WE HAVE many visitors to the farm. They include people on holiday in the valley who call in to buy our walnuts and chestnuts. A couple of years ago we were asked about 'green' fruit from our black walnut trees (Juglans nigra). The trees are named for their dark brown hardwood - when not being grown for walnuts the wood is ideal for making furniture and gunstocks due to its strength, durability and lightness.

This inquiry must have come between mid-December and early February, as we had some nuts to sell. (The nuts are normally picked from early February after they have ripened and darkened.) Then other people began to ask after the unripened nuts. One said the hulls contained a miraculous pesticide which could cure cancer. So my interest was aroused. More recently I learned the full story.

A North American biologist and naturopath, Hulda Regehr Clark, has published some interesting findings on the relationship between parasites and cancer, and her casebook makes riveting reading. Black-walnut hulls are used in treating her patients, since the hulls when still green are said to contain a substance that kills internal parasites. It is parasites she blames for promoting tumors - for details, see Appendix B - in league with bacteria, fungi, inorganic copper, cobalt and vanadium, malonic acid, and assorted carcinogens.

• [Task requirements]: In the farm passage, could you repeat the stretch from "WE HAVE many" through "the full story.", substituting "pecans" for "walnuts"?

• [Data under study]:

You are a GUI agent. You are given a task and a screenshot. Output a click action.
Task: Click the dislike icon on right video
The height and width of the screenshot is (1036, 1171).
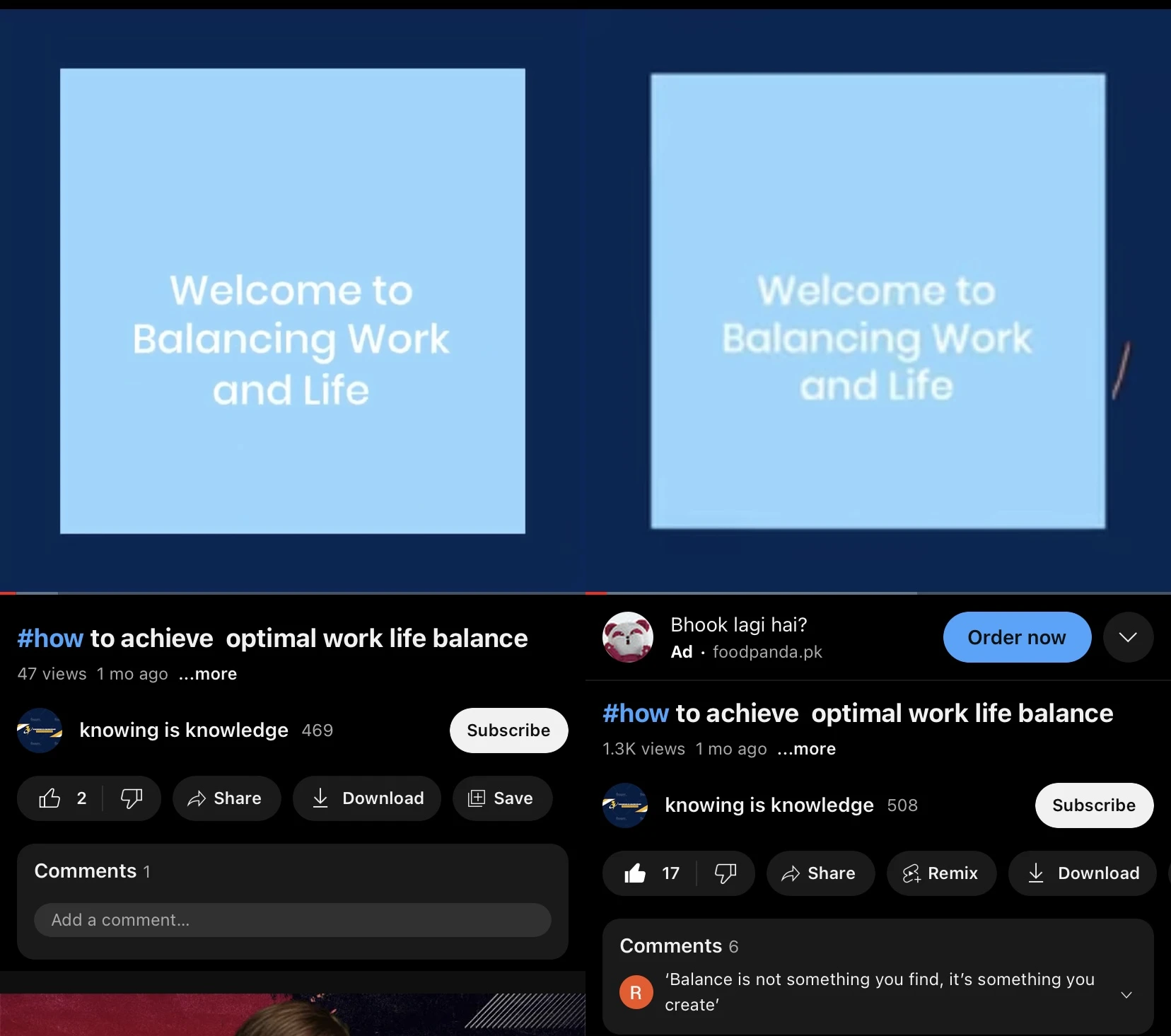[x=726, y=873]
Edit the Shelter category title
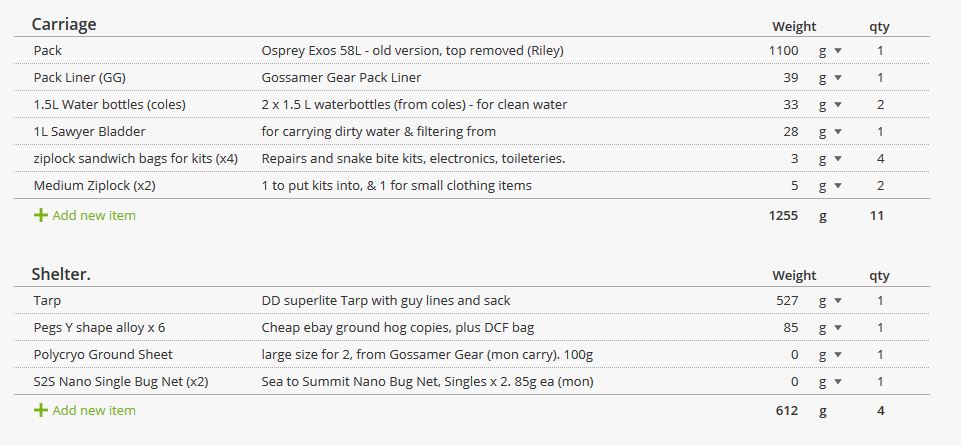 point(61,274)
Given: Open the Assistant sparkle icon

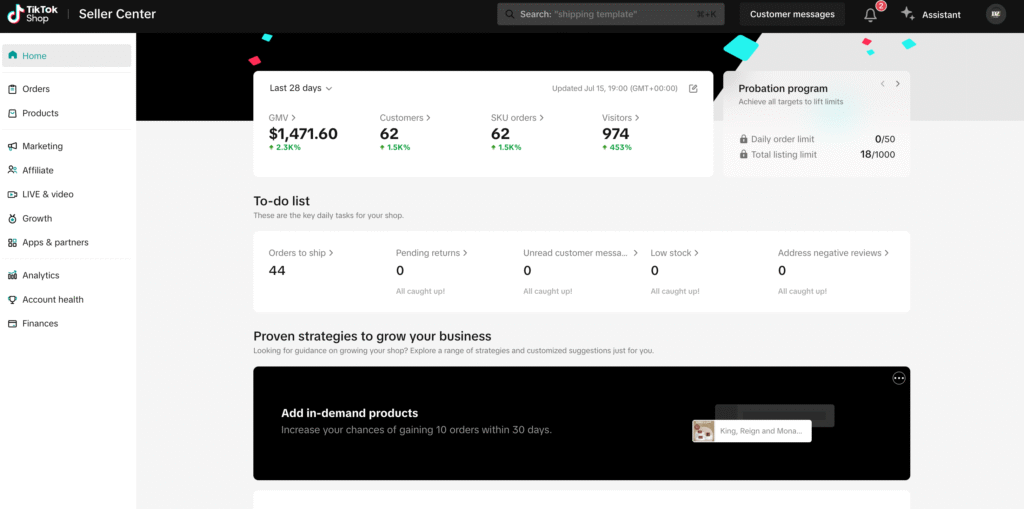Looking at the screenshot, I should click(x=908, y=14).
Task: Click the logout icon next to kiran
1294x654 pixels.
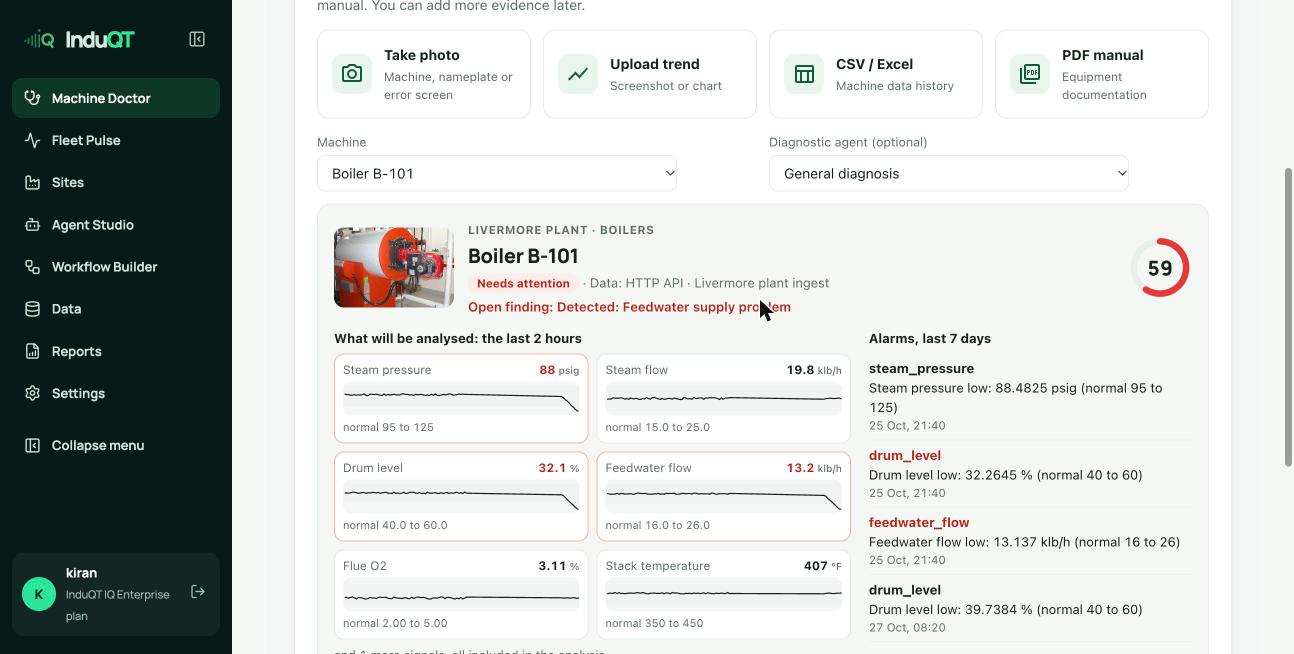Action: [198, 592]
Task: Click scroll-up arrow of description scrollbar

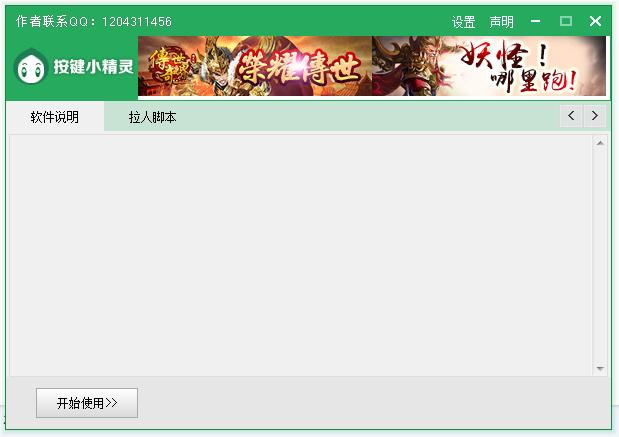Action: coord(600,143)
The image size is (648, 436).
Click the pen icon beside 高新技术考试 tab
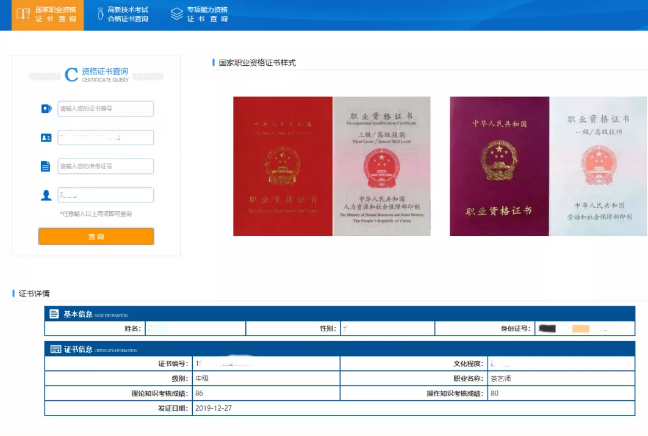tap(98, 13)
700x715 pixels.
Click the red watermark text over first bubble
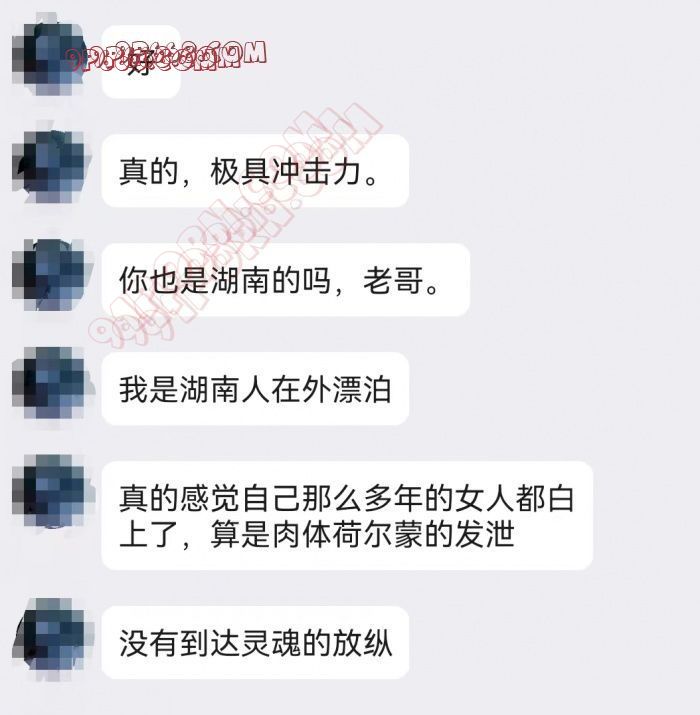165,57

• [Exercise result]:
WE HAVE many visitors to the farm. They include people on holiday in the valley who call in to buy our pecans and chestnuts. A couple of years ago we were asked about 'green' fruit from our black walnut trees (Juglans nigra). The trees are named for their dark brown hardwood - when not being grown for pecans the wood is ideal for making furniture and gunstocks due to its strength, durability and lightness.

This inquiry must have come between mid-December and early February, as we had some nuts to sell. (The nuts are normally picked from early February after they have ripened and darkened.) Then other people began to ask after the unripened nuts. One said the hulls contained a miraculous pesticide which could cure cancer. So my interest was aroused. More recently I learned the full story.